Records drawn from a dataset:
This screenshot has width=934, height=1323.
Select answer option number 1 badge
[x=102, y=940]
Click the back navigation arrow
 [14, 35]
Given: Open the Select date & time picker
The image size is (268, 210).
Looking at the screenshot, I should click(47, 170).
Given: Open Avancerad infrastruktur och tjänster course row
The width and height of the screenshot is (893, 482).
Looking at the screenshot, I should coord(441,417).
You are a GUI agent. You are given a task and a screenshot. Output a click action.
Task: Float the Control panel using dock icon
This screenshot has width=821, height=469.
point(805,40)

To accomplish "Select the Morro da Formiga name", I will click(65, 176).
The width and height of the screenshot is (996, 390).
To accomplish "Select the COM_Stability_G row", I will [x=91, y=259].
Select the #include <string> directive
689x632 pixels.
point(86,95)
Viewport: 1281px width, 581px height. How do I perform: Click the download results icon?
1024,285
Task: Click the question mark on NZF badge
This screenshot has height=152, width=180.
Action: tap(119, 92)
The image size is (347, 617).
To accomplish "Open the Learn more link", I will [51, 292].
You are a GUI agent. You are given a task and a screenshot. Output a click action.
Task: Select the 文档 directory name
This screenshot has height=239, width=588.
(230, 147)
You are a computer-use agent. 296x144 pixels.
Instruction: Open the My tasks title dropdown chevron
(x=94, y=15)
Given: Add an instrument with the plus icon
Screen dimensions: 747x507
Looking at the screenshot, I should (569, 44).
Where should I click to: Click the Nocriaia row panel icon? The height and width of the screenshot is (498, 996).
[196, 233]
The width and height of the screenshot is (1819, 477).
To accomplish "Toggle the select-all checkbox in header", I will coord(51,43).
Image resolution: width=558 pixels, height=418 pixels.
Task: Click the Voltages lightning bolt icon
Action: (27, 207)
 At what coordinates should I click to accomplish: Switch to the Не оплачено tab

• _WHAT YOU WILL DO_:
The answer must be a single number: how many lines in the records above contain the word "name".

• _SOLVED EXERCISE_:
2